Fisher Karl, Lowe David J, Tavares Pedro, Pereira Alice S, Huynh Boi Hanh, Edmondson Dale, Newton William E
Department of Biochemistry, The Virginia Polytechnic Institute and State University, Blacksburg, VA 24061, USA.
J Inorg Biochem. 2007 Nov;101(11-12):1649-56. doi: 10.1016/j.jinorgbio.2007.07.037. Epub 2007 Aug 9.
Various S=3/2 EPR signals elicited from wild-type and variant Azotobacter vinelandii nitrogenase MoFe proteins appear to reflect different conformations assumed by the FeMo-cofactor with different protonation states. To determine whether these presumed changes in protonation and conformation reflect catalytic capacity, the responses (particularly to changes in electron flux) of the alphaH195Q, alphaH195N, and alphaQ191K variant MoFe proteins (where His at position 195 in the alpha subunit is replaced by Gln/Asn or Gln at position alpha-191 by Lys), which have strikingly different substrate-reduction properties, were studied by stopped-flow or rapid-freeze techniques. Rapid-freeze EPR at low electron flux (at 3-fold molar excess of wild-type Fe protein) elicited two transient FeMo-cofactor-based EPR signals within 1 s of initiating turnover under N(2) with the alphaH195Q and alphaH195N variants, but not with the alphaQ191K variant. No EPR signals attributable to P cluster oxidation were observed for any of the variants under these conditions.

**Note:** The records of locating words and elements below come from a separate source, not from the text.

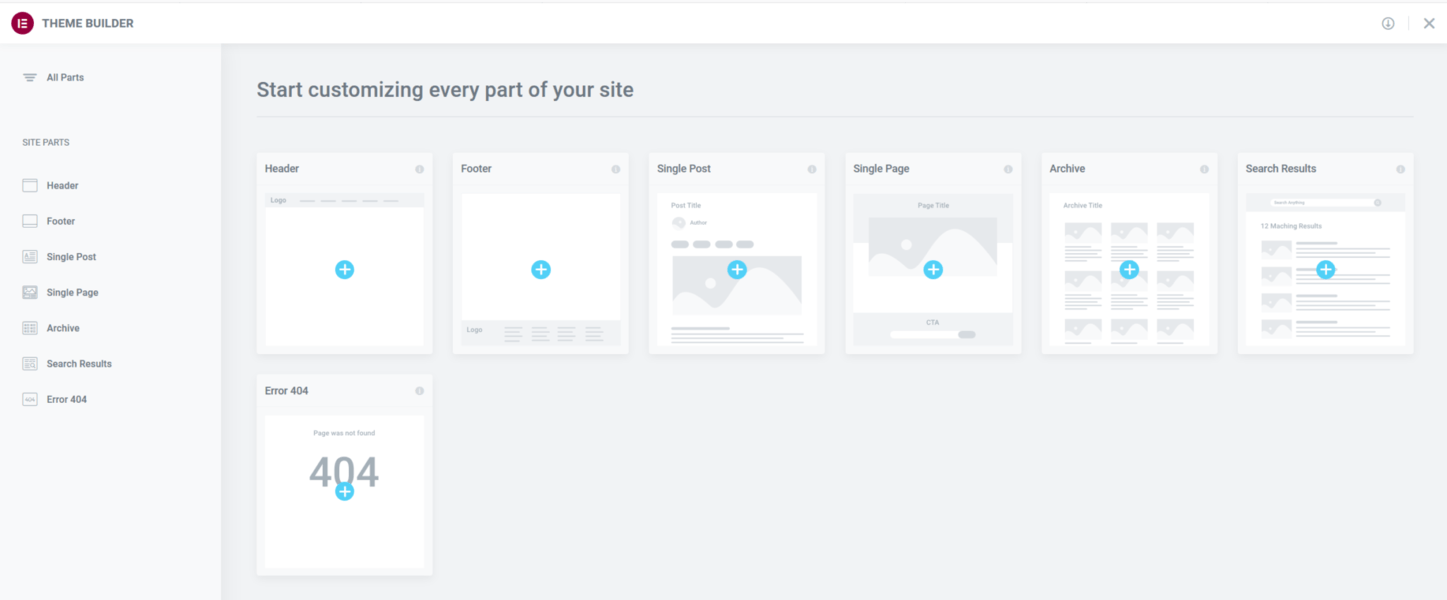Click the Single Page card info icon
1447x600 pixels.
[1008, 169]
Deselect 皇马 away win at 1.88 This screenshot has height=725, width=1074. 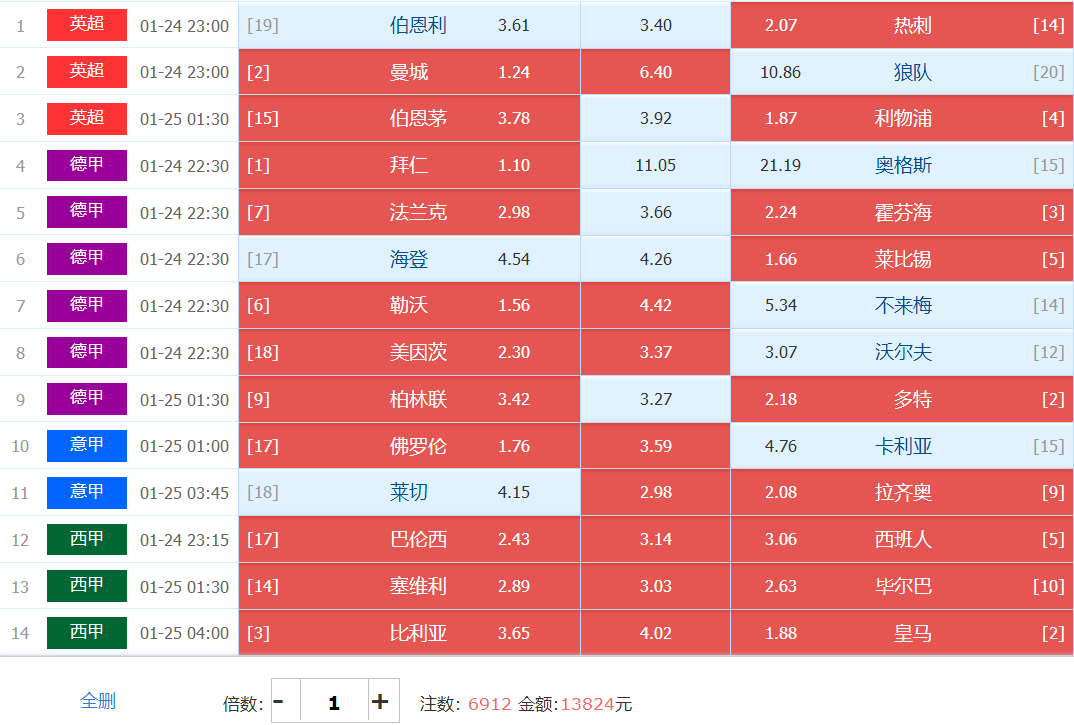pyautogui.click(x=901, y=632)
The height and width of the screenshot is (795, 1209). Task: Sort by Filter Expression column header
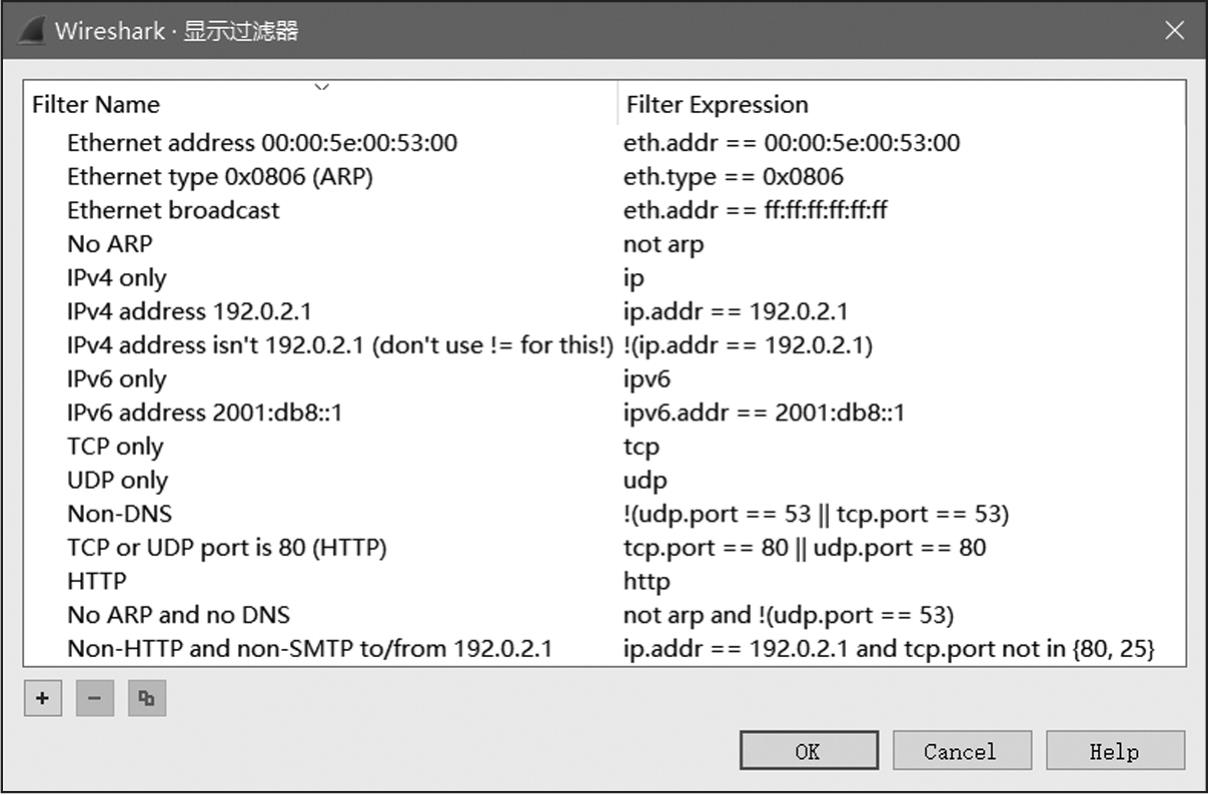717,104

Furthermore, during turnover at low electron flux with the wild-type, alphaH195Q or alphaH195N MoFe protein, the longer-time 430-nm absorbance increase, which likely reflects P cluster oxidation, was also not observed (by stopped-flow spectrophotometry); it did, however, occur for all three MoFe proteins under higher electron flux. No 430-nm absorbance increase occurred with the alphaQ191K variant, not even at higher electron flux. This putative lack of involvement of the P cluster in electron transfer at low electron flux was confirmed by rapid-freeze (57)Fe Mössbauer spectroscopy, which clearly showed FeMo-factor reduction without P cluster oxidation. Because the wild-type, alphaH195Q and alphaH195N MoFe proteins can bind N(2), but alphaQ195K cannot, these results suggest that P cluster oxidation occurs only under high electron flux as required for N(2) reduction.
从野生型和变异型棕色固氮菌固氮酶钼铁蛋白中引出的各种S = 3/2电子顺磁共振(EPR)信号,似乎反映了不同质子化状态下铁钼辅因子呈现的不同构象。为了确定这些推测的质子化和构象变化是否反映催化能力,研究了具有显著不同底物还原特性的αH195Q、αH195N和αQ191K变异型钼铁蛋白(其中α亚基中第195位的组氨酸被谷氨酰胺/天冬酰胺取代,或者α-191位的谷氨酰胺被赖氨酸取代)对(特别是电子通量变化的)响应,采用停流或快速冷冻技术进行研究。在低电子通量下(野生型铁蛋白的摩尔过量3倍)进行快速冷冻EPR,在以N₂为底物开始周转的1秒内,αH195Q和αH195N变异型产生了两个基于铁钼辅因子的瞬态EPR信号,但αQ191K变异型没有。在这些条件下,未观察到任何变异型有可归因于P簇氧化的EPR信号。此外,在野生型、αH195Q或αH195N钼铁蛋白以低电子通量周转期间,也未观察到可能反映P簇氧化的较长时间的430纳米吸光度增加(通过停流分光光度法);然而,在较高电子通量下,所有三种钼铁蛋白都出现了这种情况。αQ191K变异型即使在较高电子通量下也未出现430纳米吸光度增加。快速冷冻(⁵⁷)Fe穆斯堡尔光谱证实了在低电子通量下P簇可能不参与电子转移,该光谱清楚地显示了铁钼辅因子的还原而没有P簇氧化。由于野生型、αH195Q和αH195N钼铁蛋白可以结合N₂,但αQ195K不能,这些结果表明P簇氧化仅在N₂还原所需的高电子通量下发生。